"""

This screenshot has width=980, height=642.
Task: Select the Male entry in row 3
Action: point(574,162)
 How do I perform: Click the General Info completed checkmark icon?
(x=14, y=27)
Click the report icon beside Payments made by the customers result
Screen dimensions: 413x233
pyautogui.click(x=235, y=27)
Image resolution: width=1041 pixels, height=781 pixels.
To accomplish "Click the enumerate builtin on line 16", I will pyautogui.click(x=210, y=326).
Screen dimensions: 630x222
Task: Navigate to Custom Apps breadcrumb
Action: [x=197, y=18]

"""
"""

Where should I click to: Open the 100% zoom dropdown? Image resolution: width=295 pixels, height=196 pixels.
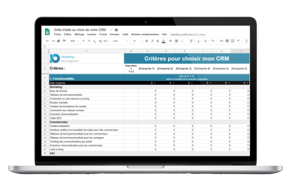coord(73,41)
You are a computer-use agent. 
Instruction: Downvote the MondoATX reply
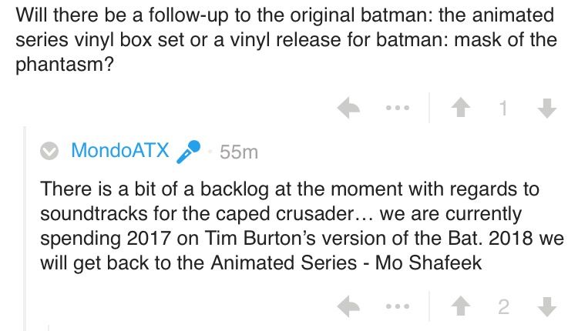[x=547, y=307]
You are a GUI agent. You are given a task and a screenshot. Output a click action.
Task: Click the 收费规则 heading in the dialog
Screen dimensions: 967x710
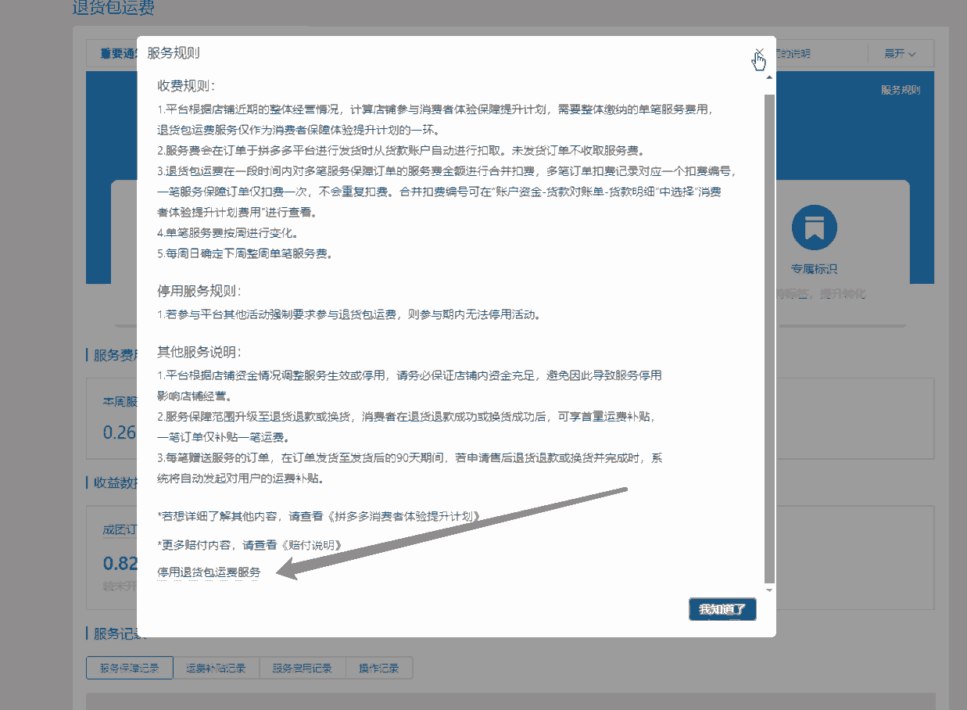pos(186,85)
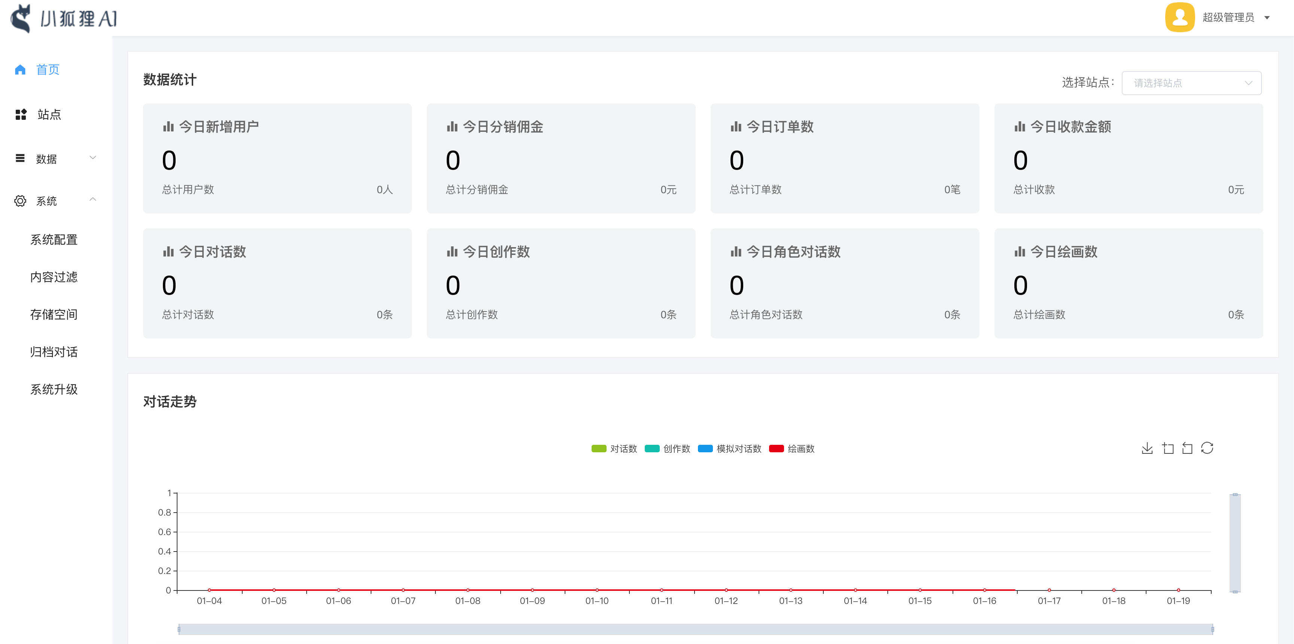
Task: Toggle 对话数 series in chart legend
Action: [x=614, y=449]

"""

From the listing above, extract every line that contains the word "resolution", matching case exactly.

◆ **FULL OUTPUT**
Image resolution: width=1041 pixels, height=781 pixels.
Where should I click to: Open the 100% zoom dropdown? Image resolution: width=295 pixels, height=196 pixels.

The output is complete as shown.